> [Data provided]:
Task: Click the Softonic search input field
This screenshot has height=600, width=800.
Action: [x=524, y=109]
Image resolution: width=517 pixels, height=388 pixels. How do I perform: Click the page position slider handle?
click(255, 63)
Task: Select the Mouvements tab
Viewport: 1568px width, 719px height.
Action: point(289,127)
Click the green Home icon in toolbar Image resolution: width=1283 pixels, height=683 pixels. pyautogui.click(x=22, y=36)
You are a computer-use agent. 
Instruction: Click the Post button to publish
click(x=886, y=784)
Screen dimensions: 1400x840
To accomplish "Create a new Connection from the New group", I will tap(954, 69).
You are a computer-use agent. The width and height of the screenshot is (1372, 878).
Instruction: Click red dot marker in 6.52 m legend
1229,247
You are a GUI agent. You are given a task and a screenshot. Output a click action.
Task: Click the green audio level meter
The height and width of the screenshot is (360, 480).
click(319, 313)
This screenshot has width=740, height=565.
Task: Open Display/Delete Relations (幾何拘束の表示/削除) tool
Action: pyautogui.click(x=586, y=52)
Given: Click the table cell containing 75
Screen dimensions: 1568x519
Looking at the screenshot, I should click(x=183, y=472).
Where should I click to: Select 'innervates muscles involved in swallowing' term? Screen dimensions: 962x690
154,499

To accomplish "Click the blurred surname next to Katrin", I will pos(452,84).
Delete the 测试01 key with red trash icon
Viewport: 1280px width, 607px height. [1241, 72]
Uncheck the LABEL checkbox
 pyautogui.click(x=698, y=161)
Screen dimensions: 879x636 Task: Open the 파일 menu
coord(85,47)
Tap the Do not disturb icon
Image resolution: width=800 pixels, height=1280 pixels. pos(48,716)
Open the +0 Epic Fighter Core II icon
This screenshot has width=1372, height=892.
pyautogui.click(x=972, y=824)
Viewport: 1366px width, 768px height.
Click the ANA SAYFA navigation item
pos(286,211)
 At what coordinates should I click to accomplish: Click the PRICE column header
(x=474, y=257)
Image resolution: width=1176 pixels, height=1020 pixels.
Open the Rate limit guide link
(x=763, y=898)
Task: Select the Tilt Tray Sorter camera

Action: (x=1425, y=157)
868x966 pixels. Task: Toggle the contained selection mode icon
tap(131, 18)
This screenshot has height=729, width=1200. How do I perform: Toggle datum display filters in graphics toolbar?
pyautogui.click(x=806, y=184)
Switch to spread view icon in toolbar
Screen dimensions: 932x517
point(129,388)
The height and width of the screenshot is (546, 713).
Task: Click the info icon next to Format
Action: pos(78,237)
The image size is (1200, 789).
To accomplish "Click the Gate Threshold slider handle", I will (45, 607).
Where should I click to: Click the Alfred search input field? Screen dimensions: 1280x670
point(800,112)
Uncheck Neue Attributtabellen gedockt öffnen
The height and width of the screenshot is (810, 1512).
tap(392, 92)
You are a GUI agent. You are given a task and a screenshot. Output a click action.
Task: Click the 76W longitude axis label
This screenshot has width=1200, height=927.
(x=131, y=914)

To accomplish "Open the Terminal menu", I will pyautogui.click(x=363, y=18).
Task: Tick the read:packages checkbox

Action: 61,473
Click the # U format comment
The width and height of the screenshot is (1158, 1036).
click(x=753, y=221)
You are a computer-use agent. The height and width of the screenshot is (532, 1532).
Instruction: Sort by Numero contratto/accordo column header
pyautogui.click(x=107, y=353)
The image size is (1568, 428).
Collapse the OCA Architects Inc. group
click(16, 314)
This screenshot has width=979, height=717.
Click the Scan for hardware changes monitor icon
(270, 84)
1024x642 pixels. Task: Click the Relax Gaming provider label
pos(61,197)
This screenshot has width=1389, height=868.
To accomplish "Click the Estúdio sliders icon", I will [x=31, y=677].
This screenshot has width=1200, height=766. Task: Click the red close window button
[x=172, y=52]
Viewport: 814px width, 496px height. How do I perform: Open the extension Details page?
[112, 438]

> [Brief]:
Please turn the data above into a JSON list of strings with one string per line, leaving out blank lines.

> [Output]:
[
  "Task: Click the Softonic search input field",
  "This screenshot has height=600, width=800.",
  "Action: [x=524, y=109]",
  "Image resolution: width=517 pixels, height=388 pixels. How do I perform: Click the page position slider handle?",
  "click(255, 63)",
  "Task: Select the Mouvements tab",
  "Viewport: 1568px width, 719px height.",
  "Action: point(289,127)",
  "Click the green Home icon in toolbar Image resolution: width=1283 pixels, height=683 pixels. pyautogui.click(x=22, y=36)",
  "You are a computer-use agent. ",
  "Instruction: Click the Post button to publish",
  "click(x=886, y=784)",
  "Screen dimensions: 1400x840",
  "To accomplish \"Create a new Connection from the New group\", I will tap(954, 69).",
  "You are a computer-use agent. The width and height of the screenshot is (1372, 878).",
  "Instruction: Click red dot marker in 6.52 m legend",
  "1229,247",
  "You are a GUI agent. You are given a task and a screenshot. Output a click action.",
  "Task: Click the green audio level meter",
  "The height and width of the screenshot is (360, 480).",
  "click(319, 313)",
  "This screenshot has width=740, height=565.",
  "Task: Open Display/Delete Relations (幾何拘束の表示/削除) tool",
  "Action: pyautogui.click(x=586, y=52)",
  "Given: Click the table cell containing 75",
  "Screen dimensions: 1568x519",
  "Looking at the screenshot, I should click(x=183, y=472).",
  "Where should I click to: Select 'innervates muscles involved in swallowing' term? Screen dimensions: 962x690",
  "154,499",
  "To accomplish \"Click the blurred surname next to Katrin\", I will pos(452,84).",
  "Delete the 测试01 key with red trash icon",
  "Viewport: 1280px width, 607px height. [1241, 72]",
  "Uncheck the LABEL checkbox",
  " pyautogui.click(x=698, y=161)",
  "Screen dimensions: 879x636 Task: Open the 파일 menu",
  "coord(85,47)",
  "Tap the Do not disturb icon",
  "Image resolution: width=800 pixels, height=1280 pixels. pos(48,716)",
  "Open the +0 Epic Fighter Core II icon",
  "This screenshot has width=1372, height=892.",
  "pyautogui.click(x=972, y=824)",
  "Viewport: 1366px width, 768px height.",
  "Click the ANA SAYFA navigation item",
  "pos(286,211)",
  " At what coordinates should I click to accomplish: Click the PRICE column header",
  "(x=474, y=257)",
  "Image resolution: width=1176 pixels, height=1020 pixels.",
  "Open the Rate limit guide link",
  "(x=763, y=898)",
  "Task: Select the Tilt Tray Sorter camera",
  "Action: (x=1425, y=157)",
  "868x966 pixels. Task: Toggle the contained selection mode icon",
  "tap(131, 18)",
  "This screenshot has height=729, width=1200. How do I perform: Toggle datum display filters in graphics toolbar?",
  "pyautogui.click(x=806, y=184)",
  "Switch to spread view icon in toolbar",
  "Screen dimensions: 932x517",
  "point(129,388)",
  "The height and width of the screenshot is (546, 713).",
  "Task: Click the info icon next to Format",
  "Action: pos(78,237)",
  "The image size is (1200, 789).",
  "To accomplish \"Click the Gate Threshold slider handle\", I will (45, 607).",
  "Where should I click to: Click the Alfred search input field? Screen dimensions: 1280x670",
  "point(800,112)",
  "Uncheck Neue Attributtabellen gedockt öffnen",
  "The height and width of the screenshot is (810, 1512).",
  "tap(392, 92)",
  "You are a GUI agent. You are given a task and a screenshot. Output a click action.",
  "Task: Click the 76W longitude axis label",
  "This screenshot has width=1200, height=927.",
  "(x=131, y=914)",
  "To accomplish \"Open the Terminal menu\", I will pyautogui.click(x=363, y=18).",
  "Task: Tick the read:packages checkbox",
  "Action: 61,473",
  "Click the # U format comment",
  "The width and height of the screenshot is (1158, 1036).",
  "click(x=753, y=221)",
  "You are a computer-use agent. The height and width of the screenshot is (532, 1532).",
  "Instruction: Sort by Numero contratto/accordo column header",
  "pyautogui.click(x=107, y=353)",
  "The image size is (1568, 428).",
  "Collapse the OCA Architects Inc. group",
  "click(16, 314)",
  "This screenshot has width=979, height=717.",
  "Click the Scan for hardware changes monitor icon",
  "(270, 84)",
  "1024x642 pixels. Task: Click the Relax Gaming provider label",
  "pos(61,197)",
  "This screenshot has width=1389, height=868.",
  "To accomplish \"Click the Estúdio sliders icon\", I will [x=31, y=677].",
  "This screenshot has width=1200, height=766. Task: Click the red close window button",
  "[x=172, y=52]",
  "Viewport: 814px width, 496px height. How do I perform: Open the extension Details page?",
  "[112, 438]"
]